6 years ago 1Who liked this?

@Victor
Victor replied

@andydkelly, I expect that Bruichladdich is advising you to pursue the course which they in their experience believe has the highest probability of a good result. Why might they discourage you from the use of a wine cask? Perhaps because they know that many of their sherry butts are sulphur contaminated as are many of the sherry butts used by every other Scottish distiller. I like a well-done wine finish as well as anyone, and several heavily peated whiskies with wine finishes are favourites of mine, e.g. Octomore Orpheus, Ardbeg Uigeadail, Lagavulin DE, but I would be inclined to listen to the advice of the distillery. This doesn't sound like the heavy peating was used in your barrel, but still I'd listen to the distillery.

6 years ago 2Who liked this?

@Frost
Frost replied

Nice to read about members with their own casks. Very impressed and like to hear about your cask strength samples you try.

On the flip side, Nant distillery in Tasmania has defrauded customers for private cask sales. According to a news report they've sold 700 casks of which they're either empty, filled with spirit that is "cask strength" of 43% or sold without the investors knowledge.

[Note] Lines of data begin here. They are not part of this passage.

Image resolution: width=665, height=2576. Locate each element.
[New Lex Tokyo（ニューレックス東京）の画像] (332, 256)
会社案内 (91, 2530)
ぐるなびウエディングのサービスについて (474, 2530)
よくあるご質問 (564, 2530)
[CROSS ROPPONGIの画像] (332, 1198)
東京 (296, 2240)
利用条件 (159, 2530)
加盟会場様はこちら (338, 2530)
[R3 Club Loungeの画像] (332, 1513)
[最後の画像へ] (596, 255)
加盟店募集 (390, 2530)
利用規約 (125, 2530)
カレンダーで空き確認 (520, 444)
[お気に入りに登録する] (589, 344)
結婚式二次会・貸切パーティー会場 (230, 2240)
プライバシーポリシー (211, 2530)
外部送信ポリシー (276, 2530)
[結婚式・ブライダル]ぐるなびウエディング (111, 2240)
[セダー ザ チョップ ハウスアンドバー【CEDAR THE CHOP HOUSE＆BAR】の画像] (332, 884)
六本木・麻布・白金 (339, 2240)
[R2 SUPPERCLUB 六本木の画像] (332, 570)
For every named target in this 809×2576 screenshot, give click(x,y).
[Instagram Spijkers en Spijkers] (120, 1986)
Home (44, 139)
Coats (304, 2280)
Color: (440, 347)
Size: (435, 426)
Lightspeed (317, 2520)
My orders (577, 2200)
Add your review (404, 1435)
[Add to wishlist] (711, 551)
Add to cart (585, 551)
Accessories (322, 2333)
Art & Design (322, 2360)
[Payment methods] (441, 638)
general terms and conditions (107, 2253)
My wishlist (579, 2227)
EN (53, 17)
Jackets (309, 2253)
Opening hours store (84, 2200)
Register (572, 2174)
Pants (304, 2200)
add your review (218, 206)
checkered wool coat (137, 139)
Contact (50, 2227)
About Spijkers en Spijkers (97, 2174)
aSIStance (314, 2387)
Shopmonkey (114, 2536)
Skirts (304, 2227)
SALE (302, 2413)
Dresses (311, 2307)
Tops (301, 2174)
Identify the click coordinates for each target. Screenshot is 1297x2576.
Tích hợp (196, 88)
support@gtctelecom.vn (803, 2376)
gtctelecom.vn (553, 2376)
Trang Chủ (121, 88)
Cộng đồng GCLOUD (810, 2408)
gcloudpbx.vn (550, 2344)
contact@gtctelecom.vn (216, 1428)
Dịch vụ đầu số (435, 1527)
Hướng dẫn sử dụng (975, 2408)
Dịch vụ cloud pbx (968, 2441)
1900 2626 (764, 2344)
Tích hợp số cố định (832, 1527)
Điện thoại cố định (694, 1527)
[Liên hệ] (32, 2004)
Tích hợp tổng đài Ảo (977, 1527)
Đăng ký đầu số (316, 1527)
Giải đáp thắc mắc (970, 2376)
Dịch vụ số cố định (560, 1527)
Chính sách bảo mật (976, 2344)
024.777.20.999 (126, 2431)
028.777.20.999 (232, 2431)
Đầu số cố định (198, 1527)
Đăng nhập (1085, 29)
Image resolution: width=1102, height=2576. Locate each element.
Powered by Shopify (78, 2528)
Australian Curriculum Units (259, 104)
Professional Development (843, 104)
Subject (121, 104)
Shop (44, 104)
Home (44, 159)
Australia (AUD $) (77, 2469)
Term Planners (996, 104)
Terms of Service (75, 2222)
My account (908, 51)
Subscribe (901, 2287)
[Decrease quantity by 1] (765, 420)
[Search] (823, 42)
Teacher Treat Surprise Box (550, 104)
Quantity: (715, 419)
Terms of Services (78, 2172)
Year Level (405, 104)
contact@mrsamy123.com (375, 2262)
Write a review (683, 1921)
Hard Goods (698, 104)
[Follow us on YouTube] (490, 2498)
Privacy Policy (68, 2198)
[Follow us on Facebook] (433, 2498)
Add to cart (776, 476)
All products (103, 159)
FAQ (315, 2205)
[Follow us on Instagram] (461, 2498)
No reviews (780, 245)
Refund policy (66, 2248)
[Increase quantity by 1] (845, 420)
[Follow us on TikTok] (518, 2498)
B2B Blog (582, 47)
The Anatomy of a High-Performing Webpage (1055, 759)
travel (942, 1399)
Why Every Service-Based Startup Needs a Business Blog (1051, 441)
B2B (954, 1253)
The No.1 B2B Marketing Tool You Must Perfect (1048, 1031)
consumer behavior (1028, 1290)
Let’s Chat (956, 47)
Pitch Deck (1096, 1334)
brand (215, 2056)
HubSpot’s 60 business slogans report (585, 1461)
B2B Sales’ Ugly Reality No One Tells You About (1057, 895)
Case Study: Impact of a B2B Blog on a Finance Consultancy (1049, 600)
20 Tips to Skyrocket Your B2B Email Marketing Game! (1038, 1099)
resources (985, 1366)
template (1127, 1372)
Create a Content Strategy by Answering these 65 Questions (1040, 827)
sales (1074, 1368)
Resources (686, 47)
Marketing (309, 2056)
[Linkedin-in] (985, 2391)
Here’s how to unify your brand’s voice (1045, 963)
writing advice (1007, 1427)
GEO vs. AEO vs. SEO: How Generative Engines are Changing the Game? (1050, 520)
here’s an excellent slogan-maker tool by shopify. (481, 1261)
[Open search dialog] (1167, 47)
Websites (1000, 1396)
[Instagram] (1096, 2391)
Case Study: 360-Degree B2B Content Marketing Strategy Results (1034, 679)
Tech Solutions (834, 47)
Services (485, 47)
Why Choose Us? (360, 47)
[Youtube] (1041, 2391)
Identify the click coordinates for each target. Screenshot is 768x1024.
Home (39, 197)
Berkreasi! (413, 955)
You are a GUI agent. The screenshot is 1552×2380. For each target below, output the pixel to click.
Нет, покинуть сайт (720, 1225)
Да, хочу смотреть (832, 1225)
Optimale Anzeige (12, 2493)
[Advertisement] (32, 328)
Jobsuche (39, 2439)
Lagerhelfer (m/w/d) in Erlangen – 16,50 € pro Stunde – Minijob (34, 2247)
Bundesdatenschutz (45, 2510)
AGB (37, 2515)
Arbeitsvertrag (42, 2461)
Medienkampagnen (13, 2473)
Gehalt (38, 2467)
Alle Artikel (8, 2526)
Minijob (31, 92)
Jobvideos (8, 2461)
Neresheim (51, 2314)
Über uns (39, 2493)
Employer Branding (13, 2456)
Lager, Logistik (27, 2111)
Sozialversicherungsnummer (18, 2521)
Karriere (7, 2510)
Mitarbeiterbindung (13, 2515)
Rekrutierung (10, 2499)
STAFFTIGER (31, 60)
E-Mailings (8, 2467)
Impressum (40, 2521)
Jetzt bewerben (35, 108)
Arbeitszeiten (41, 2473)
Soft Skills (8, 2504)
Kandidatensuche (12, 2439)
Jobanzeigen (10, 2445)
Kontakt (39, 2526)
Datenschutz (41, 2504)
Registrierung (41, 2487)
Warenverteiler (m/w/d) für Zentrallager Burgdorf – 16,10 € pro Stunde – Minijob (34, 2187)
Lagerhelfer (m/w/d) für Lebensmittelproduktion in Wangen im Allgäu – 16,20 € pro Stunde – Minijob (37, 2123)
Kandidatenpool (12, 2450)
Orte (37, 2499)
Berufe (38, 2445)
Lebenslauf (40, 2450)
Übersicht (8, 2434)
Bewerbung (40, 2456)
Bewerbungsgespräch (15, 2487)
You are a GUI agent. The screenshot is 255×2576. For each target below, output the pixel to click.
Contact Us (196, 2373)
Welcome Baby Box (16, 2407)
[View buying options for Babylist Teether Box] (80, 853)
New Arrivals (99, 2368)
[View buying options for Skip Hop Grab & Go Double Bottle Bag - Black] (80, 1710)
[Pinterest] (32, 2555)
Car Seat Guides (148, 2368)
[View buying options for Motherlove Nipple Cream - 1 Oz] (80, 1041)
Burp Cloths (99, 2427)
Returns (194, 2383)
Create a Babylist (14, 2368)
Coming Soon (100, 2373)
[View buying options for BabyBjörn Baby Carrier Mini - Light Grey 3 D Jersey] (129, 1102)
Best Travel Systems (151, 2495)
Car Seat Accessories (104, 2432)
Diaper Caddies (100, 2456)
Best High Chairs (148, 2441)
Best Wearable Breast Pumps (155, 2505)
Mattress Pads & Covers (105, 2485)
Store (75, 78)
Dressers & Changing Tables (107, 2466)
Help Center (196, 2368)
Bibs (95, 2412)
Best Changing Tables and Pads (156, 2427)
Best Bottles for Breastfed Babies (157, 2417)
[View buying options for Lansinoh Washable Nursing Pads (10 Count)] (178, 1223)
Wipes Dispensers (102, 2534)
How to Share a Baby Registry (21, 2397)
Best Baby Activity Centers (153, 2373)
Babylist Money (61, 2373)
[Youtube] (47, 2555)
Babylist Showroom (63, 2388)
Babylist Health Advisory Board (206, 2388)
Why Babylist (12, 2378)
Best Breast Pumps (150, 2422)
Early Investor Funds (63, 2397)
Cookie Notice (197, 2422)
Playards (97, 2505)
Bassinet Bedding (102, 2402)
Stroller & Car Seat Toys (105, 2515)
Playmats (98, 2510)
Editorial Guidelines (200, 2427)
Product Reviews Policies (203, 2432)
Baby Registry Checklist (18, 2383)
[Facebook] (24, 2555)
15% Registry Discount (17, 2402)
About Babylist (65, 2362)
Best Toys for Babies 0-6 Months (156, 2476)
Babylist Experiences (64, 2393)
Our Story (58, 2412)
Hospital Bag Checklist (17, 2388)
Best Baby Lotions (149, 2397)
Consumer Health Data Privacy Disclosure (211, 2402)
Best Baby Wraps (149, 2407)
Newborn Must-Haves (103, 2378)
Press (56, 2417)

If you want to know if you've bought a Nant bottle from one of these casks, simply check for your batch number on the label. The ones with no batch number are from the fraudulently sold casks.

What's the take away? Never invest in Australian whisky industry if you want to see your investment blossom.

6 years ago 0

@RianC
RianC replied

When I win the lottery I would like to own several casks . . . this distillery being one of them (or PC)! Thanks for sharing this, it's made me extremely jealous, but in the best possible way relaxed

Fwiw, I'd go with the consensus above and follow the distilleries advice - they seem to know what they're doing up there and the thought of tainting a whole cask seems, well, unthinkable.